▶ **Prompt**: An exact repetition of all the entries that follow is required.

▶ **Pixel coordinate grounding data**:
☆ ☆ ☆

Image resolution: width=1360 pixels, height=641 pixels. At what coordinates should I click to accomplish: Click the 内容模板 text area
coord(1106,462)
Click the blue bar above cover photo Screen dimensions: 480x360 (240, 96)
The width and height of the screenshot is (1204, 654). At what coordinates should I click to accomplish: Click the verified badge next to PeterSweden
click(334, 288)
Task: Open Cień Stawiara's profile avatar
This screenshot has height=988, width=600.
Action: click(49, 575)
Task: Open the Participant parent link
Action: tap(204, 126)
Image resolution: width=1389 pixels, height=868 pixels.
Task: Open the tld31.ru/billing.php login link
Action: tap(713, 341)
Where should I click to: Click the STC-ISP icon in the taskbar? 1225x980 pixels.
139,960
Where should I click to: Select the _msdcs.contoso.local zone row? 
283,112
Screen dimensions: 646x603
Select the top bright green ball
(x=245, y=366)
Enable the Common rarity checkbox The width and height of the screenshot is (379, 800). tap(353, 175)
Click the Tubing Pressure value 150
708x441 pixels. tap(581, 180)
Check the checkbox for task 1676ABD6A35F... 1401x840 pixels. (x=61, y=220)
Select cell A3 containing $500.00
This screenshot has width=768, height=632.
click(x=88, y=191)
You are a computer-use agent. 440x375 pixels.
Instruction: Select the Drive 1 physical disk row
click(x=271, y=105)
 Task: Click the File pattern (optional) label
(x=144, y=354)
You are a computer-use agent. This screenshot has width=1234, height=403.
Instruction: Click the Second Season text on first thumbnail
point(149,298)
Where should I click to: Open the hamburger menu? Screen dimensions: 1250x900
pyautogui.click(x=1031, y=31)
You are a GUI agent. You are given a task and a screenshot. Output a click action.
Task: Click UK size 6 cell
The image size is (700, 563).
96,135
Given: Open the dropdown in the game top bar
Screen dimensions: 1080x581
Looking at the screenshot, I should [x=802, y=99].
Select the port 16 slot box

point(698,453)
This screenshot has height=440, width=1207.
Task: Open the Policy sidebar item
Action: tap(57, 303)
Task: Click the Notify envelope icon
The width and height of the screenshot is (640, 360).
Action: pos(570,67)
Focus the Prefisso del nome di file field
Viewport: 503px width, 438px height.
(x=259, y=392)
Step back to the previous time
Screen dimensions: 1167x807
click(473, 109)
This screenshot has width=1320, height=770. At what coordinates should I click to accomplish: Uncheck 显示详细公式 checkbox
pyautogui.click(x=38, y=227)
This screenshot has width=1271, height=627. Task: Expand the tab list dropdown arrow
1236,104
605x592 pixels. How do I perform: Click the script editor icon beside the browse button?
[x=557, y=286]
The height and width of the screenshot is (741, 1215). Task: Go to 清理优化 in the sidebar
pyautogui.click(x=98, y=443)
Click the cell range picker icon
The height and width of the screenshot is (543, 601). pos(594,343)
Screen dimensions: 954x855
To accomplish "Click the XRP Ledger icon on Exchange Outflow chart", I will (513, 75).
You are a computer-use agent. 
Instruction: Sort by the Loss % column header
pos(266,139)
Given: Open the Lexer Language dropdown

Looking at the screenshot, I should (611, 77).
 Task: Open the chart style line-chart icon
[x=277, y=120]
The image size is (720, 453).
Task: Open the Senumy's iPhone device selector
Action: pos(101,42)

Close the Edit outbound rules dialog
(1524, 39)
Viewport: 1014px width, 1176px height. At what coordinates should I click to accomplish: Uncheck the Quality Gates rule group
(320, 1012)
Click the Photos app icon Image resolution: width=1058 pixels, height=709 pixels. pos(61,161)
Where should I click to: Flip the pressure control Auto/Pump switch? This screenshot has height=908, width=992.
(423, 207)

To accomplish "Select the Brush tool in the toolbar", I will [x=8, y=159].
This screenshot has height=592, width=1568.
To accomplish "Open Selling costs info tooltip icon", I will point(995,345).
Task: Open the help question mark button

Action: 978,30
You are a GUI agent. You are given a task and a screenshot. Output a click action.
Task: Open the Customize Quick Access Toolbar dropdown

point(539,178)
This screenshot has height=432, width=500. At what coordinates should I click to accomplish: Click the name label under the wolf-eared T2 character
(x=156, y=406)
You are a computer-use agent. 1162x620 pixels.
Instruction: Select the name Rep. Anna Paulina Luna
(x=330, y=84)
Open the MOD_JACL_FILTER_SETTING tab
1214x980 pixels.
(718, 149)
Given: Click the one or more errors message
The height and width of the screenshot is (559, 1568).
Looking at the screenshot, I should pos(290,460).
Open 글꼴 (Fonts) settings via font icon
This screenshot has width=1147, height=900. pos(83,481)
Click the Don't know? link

☆ ☆ ☆

▶ **Worked solution**:
Image resolution: width=1360 pixels, height=641 pixels. At what coordinates should I click to accomplish: Click the 内容模板 text area
coord(1106,462)
Click the blue bar above cover photo Screen dimensions: 480x360 (240, 96)
The width and height of the screenshot is (1204, 654). At what coordinates should I click to accomplish: Click the verified badge next to PeterSweden
click(334, 288)
Task: Open Cień Stawiara's profile avatar
This screenshot has height=988, width=600.
Action: click(49, 575)
Task: Open the Participant parent link
Action: tap(204, 126)
Image resolution: width=1389 pixels, height=868 pixels.
Task: Open the tld31.ru/billing.php login link
Action: tap(713, 341)
Where should I click to: Click the STC-ISP icon in the taskbar? 1225x980 pixels.
139,960
Where should I click to: Select the _msdcs.contoso.local zone row? 
283,112
Screen dimensions: 646x603
Select the top bright green ball
(x=245, y=366)
Enable the Common rarity checkbox The width and height of the screenshot is (379, 800). tap(353, 175)
Click the Tubing Pressure value 150
708x441 pixels. tap(581, 180)
Check the checkbox for task 1676ABD6A35F... 1401x840 pixels. (x=61, y=220)
Select cell A3 containing $500.00
This screenshot has width=768, height=632.
click(x=88, y=191)
You are a computer-use agent. 440x375 pixels.
Instruction: Select the Drive 1 physical disk row
click(x=271, y=105)
 Task: Click the File pattern (optional) label
(x=144, y=354)
You are a computer-use agent. This screenshot has width=1234, height=403.
Instruction: Click the Second Season text on first thumbnail
point(149,298)
Where should I click to: Open the hamburger menu? Screen dimensions: 1250x900
pyautogui.click(x=1031, y=31)
You are a GUI agent. You are given a task and a screenshot. Output a click action.
Task: Click UK size 6 cell
The image size is (700, 563).
96,135
Given: Open the dropdown in the game top bar
Screen dimensions: 1080x581
Looking at the screenshot, I should [x=802, y=99].
Select the port 16 slot box

point(698,453)
This screenshot has height=440, width=1207.
Task: Open the Policy sidebar item
Action: tap(57, 303)
Task: Click the Notify envelope icon
The width and height of the screenshot is (640, 360).
Action: pos(570,67)
Focus the Prefisso del nome di file field
Viewport: 503px width, 438px height.
(x=259, y=392)
Step back to the previous time
Screen dimensions: 1167x807
click(473, 109)
This screenshot has width=1320, height=770. At what coordinates should I click to accomplish: Uncheck 显示详细公式 checkbox
pyautogui.click(x=38, y=227)
This screenshot has width=1271, height=627. Task: Expand the tab list dropdown arrow
1236,104
605x592 pixels. How do I perform: Click the script editor icon beside the browse button?
[x=557, y=286]
The height and width of the screenshot is (741, 1215). Task: Go to 清理优化 in the sidebar
pyautogui.click(x=98, y=443)
Click the cell range picker icon
The height and width of the screenshot is (543, 601). pos(594,343)
Screen dimensions: 954x855
To accomplish "Click the XRP Ledger icon on Exchange Outflow chart", I will (513, 75).
You are a computer-use agent. 
Instruction: Sort by the Loss % column header
pos(266,139)
Given: Open the Lexer Language dropdown

Looking at the screenshot, I should (611, 77).
 Task: Open the chart style line-chart icon
[x=277, y=120]
The image size is (720, 453).
Task: Open the Senumy's iPhone device selector
Action: pos(101,42)

Close the Edit outbound rules dialog
(1524, 39)
Viewport: 1014px width, 1176px height. At what coordinates should I click to accomplish: Uncheck the Quality Gates rule group
(320, 1012)
Click the Photos app icon Image resolution: width=1058 pixels, height=709 pixels. pos(61,161)
Where should I click to: Flip the pressure control Auto/Pump switch? This screenshot has height=908, width=992.
(423, 207)

To accomplish "Select the Brush tool in the toolbar", I will [x=8, y=159].
This screenshot has height=592, width=1568.
To accomplish "Open Selling costs info tooltip icon", I will point(995,345).
Task: Open the help question mark button

Action: 978,30
You are a GUI agent. You are given a task and a screenshot. Output a click action.
Task: Open the Customize Quick Access Toolbar dropdown

point(539,178)
This screenshot has height=432, width=500. At what coordinates should I click to accomplish: Click the name label under the wolf-eared T2 character
(x=156, y=406)
You are a computer-use agent. 1162x620 pixels.
Instruction: Select the name Rep. Anna Paulina Luna
(x=330, y=84)
Open the MOD_JACL_FILTER_SETTING tab
1214x980 pixels.
(718, 149)
Given: Click the one or more errors message
The height and width of the screenshot is (559, 1568).
Looking at the screenshot, I should pos(290,460).
Open 글꼴 (Fonts) settings via font icon
This screenshot has width=1147, height=900. pos(83,481)
Click the Don't know? link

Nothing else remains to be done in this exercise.